Rendre l’agriculture plus écologique et sociale

« Ce n’est pas, comme le font les dirigeants de la FNSEA, en demandant à pouvoir détruire des haies, en instrumentalisant le sujet des jachères, en éludant la question du partage équitable des terres et de l’eau, en négociant des avantages pour la production d’agrocarburants, que nous résoudrons en profondeur les problématiques de notre métier de paysan » estime la Confédération paysanne dans un communiqué. « Ce dont nous avons besoin, c’est de s’attaquer aux racines du problème en offrant plus de protection sociale et économique aux agricultrices et agriculteurs », écrit encore ce syndicat agricole.

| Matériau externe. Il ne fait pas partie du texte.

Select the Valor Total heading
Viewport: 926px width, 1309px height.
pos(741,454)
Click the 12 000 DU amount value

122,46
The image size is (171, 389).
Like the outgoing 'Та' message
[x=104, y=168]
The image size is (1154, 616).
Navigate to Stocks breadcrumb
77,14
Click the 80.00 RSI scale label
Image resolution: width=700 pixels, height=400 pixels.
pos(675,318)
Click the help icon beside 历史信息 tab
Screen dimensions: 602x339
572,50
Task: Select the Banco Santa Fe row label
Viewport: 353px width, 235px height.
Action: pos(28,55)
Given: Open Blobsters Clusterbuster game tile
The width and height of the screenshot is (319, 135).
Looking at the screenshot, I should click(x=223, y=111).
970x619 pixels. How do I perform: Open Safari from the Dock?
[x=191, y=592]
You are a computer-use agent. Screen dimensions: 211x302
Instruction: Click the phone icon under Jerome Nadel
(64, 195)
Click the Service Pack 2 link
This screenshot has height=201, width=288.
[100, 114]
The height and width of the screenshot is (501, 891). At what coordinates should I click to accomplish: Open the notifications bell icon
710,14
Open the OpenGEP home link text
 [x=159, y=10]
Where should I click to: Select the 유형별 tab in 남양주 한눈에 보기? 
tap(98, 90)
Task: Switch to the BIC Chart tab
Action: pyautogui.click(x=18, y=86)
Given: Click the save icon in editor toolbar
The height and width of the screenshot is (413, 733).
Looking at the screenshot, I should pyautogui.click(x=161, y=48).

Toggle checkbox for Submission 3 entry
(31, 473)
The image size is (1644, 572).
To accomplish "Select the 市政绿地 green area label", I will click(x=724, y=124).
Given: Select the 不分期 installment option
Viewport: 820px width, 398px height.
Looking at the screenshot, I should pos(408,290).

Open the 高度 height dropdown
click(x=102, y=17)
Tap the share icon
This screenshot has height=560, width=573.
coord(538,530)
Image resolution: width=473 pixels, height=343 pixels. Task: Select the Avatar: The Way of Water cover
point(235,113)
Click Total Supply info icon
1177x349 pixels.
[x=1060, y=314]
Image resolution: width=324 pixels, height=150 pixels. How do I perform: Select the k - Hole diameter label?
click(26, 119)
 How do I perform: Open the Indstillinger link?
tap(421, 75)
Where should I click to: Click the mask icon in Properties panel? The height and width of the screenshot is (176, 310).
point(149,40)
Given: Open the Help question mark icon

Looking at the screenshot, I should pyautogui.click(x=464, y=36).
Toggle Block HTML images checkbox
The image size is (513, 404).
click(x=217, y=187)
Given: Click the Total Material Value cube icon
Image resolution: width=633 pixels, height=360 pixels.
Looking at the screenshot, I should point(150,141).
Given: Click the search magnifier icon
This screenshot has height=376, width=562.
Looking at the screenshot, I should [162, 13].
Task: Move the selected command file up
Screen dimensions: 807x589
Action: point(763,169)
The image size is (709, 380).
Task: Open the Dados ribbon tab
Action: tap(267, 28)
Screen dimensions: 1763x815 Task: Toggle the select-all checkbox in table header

Le Premier ministre a bien évoqué la question du revenu en mentionnant la mise en place de la loi Alimentation (dites loi Egalim) en 2018. Mais les négociations sur les prix payés aux exploitations agricoles se sont heurtées aux blocages des industriels et de la grande distribution. Résultat de cette inaction gouvernementale : l’agroalimentaire a réalisé des marges historiques ces derniers mois alors que les revenus des agriculteurs ne s’amélioraient pas. Gabriel Attal a aujourd’hui annoncé des contrôles renforcés de la grande distribution et l’industrie agroalimentaire pour faire (enfin) appliquer la loi, mais les mesures structurelles manquent. 

Rien ne figure à ce sujet dans les revendications de la FNSEA, mis à part un renforcement de la loi Alimentation qui n’interdit pas la vente à perte des produits agricoles. La Confédération paysanne plaide pour sa part en faveur de l’instauration de prix garantis pour les produits agricoles, la mise en place de prix minimum d’entrée sur le territoire national pour limiter les concurrences déloyales, l’accompagnement économique à la transition agroécologique pour aider les paysans à faire évoluer leurs pratiques, la priorité à l’installation face à l’agrandissement, et l’arrêt de l’artificialisation des terres agricoles.

À l’aune de la colère agricole grandissante, Marc Fesneau, le ministre de l’Agriculture, a annoncé le report du projet de loi sur l’agriculture qui devait être présenté le 24 janvier. Pourra-t-on, demain, espérer une loi pour rendre l’agriculture plus écologique et sociale ? Une loi qui prévoit que les aides publiques – plus de 9 milliards d’euros par an sont versés par l’Union européenne au secteur agricole français dans le cadre de la Politique agricole commune – soient désormais accordées en fonction du nombre d’emplois créés et non plus en fonction du nombre d’hectares possédés ? Une loi qui prévoit de financer réellement les projets d’installation et de reprise de fermes – les deux tiers de ces candidat·es n’accèdent pas à ces aides publiques ? Pour l’heure, Marc Fesneau a simplement mentionné l’ajout d’un volet sur la simplification des normes.

Sophie Chapelle

Dessin : Allan Barte

P.-S.

Mise à jour le 1er février 2024 : Le gouvernement vient d’annoncer qu’il met « en pause » le plan Ecophyto visant à réduire l’usage des pesticides… comme le demandait la FNSEA. Ses représentants appellent à « suspendre les blocages ».